» **Textauszug**
++++

2. Die Bundesrepublik Deutschland hat dem Beschwerdeführer die notwendigen Auslagen zu erstatten.
Gründe:
1
1. Die Kammer nimmt die zulässige Verfassungsbeschwerde zur Entscheidung an, weil dies zur Durchsetzung des
Grundrechts des Beschwerdeführers aus Art. 3 Abs. 1 GG angezeigt ist (§ 93 a Abs. 2 Buchstabe b BVerfGG). Die
Voraussetzungen für eine stattgebende Entscheidung der Kammer nach § 93 c Abs. 1 BVerfGG liegen vor. Die von
der Verfassungsbeschwerde aufgeworfene verfassungsrechtliche Frage ist durch das Bundesverfassungsgericht
bereits entschieden. Der Erste Senat des Bundesverfassungsgerichts hat mit Beschluss vom 21. November 2001
(Az. 1 BvL 19/93, 1 BvR 1318/94, 1 BvR 1513/94, 1 BvR 2358/94, 1 BvR 308/95; im Umdruck beigefügt) festgestellt,
dass die Einstellung der Zahlung von Dienstbeschädigungsteilrenten aufgrund von § 11 Abs. 5 Satz 2 und § 9 Abs. 1
Nr. 2 Satz 2 AAÜG gegen Art. 3 Abs. 1 GG verstößt. Die nach § 94 i.V.m. § 93 c Abs. 2 BVerfGG angehörte
Wehrbereichsverwaltung Ost hat "auf Grund der gleichen Sach- und Rechtslage" wie in dem Verfahren 1 BvL
19/93 u.a. von einer Stellungnahme abgesehen.
2
Im vorliegenden Fall beruhen die angegriffenen Verwaltungs- und Gerichtsentscheidungen auf § 11 Abs. 5 Satz 2
AAÜG und verstoßen daher gegen Art. 3 Abs. 1 GG. Zwar wurde die Einstellung der Dienstbeschädigungsteilrente
durch die zuständige Behörde mit Wirkung vom 1. März 1994 auf § 11 Abs. 5 Satz 4 AAÜG gestützt und damit
begründet, der Beschwerdeführer beziehe seit diesem Zeitpunkt Altersrente. Diese Vorschrift weist jedoch insoweit
keinen eigenständigen Regelungsgehalt gegenüber dem vom Bundesverfassungsgericht für grundgesetzwidrig
erklärten § 11 Abs. 5 Satz 2 AAÜG auf, der eine Gewährung von Dienstbeschädigungsteilrenten neben Altersrenten
im Sinne des § 4 Abs. 2 Nr. 2 AAÜG ausschließt.
3
2. Das angegriffene Urteil des Landessozialgerichts ist aufzuheben und die Sache an das Gericht
zurückzuverweisen (§ 95 Abs. 2 BVerfGG). Das Ausgangsverfahren ist vom Landessozialgericht auszusetzen, damit
der Beschwerdeführer die Möglichkeit hat, aus der gesetzlichen Neuregelung Nutzen zu ziehen.
4
3. Die Kostenentscheidung beruht auf § 34 a Abs. 2 BVerfGG.

++++

» **Aufgabe 1**
Gib aus den Zeilen der Quelldaten den Abschnitt von der Zeile mit „Screen dimensions: 650x401“ bis einschließlich der Zeile mit „will click(107, 673).“ wortgetreu wieder.

[Quelldaten]
++++

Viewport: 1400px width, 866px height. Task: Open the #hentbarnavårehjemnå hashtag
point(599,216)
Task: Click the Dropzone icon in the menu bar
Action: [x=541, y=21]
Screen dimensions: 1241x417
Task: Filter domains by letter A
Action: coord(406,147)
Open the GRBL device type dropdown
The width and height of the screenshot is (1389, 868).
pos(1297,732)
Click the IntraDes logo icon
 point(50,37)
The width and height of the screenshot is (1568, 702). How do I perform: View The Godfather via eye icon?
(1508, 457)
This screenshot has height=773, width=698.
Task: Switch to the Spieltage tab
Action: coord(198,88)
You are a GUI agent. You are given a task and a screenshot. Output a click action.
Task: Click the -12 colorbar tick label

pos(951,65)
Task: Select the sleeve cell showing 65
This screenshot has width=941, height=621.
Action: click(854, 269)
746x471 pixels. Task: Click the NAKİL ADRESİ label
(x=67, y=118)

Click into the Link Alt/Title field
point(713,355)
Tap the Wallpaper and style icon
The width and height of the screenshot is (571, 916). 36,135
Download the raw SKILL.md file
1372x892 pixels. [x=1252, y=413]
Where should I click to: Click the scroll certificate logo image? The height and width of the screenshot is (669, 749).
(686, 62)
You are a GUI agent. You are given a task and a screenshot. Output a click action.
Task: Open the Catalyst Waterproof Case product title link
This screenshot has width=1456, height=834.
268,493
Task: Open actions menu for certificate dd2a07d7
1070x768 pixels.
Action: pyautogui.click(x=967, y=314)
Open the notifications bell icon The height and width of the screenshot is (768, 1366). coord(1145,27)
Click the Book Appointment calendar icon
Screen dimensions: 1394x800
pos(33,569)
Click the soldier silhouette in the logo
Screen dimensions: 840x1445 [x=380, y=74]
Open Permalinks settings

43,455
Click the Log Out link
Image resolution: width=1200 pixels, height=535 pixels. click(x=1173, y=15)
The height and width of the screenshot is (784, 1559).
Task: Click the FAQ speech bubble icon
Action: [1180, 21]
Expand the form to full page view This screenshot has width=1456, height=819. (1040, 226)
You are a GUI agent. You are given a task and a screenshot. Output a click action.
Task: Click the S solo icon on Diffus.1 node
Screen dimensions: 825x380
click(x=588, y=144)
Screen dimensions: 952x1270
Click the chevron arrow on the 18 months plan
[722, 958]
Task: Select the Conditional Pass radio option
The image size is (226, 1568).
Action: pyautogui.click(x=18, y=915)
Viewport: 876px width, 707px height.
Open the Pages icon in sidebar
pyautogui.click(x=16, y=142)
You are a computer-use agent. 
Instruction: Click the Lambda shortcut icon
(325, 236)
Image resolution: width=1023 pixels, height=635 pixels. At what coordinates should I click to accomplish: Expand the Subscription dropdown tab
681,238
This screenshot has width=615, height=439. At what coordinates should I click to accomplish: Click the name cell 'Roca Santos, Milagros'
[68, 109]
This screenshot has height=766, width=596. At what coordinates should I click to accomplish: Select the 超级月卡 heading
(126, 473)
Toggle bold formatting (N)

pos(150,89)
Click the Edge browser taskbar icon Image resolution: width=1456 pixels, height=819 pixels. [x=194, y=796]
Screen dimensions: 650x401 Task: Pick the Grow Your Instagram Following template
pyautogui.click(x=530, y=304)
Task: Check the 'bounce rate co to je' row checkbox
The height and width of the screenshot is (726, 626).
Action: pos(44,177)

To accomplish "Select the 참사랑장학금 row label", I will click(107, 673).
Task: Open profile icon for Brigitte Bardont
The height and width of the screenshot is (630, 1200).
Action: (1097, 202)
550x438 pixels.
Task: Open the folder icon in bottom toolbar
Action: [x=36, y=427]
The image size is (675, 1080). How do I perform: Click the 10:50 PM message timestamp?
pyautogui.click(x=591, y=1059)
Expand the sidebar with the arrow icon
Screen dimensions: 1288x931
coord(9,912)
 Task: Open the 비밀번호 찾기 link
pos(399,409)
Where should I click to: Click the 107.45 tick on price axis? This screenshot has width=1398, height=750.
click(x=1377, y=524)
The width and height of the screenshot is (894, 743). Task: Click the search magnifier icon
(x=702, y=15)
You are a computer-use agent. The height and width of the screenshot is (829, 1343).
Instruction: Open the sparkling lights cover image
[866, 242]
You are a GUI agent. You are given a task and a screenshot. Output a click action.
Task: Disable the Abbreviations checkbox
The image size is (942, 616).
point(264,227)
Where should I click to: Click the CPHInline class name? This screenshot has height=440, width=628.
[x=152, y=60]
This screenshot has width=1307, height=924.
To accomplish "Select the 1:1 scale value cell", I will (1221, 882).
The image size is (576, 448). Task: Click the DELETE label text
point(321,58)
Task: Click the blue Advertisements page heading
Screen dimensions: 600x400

++++

» **Aufgabe 2**
Auf welche Vorschrift stützt sich laut dem Textauszug die Kostenentscheidung?

» **Ergebnis 1**
Screen dimensions: 650x401 Task: Pick the Grow Your Instagram Following template
pyautogui.click(x=530, y=304)
Task: Check the 'bounce rate co to je' row checkbox
The height and width of the screenshot is (726, 626).
Action: pos(44,177)

To accomplish "Select the 참사랑장학금 row label", I will click(107, 673).

» **Ergebnis 2**
Auf § 34 a Abs. 2 BVerfGG.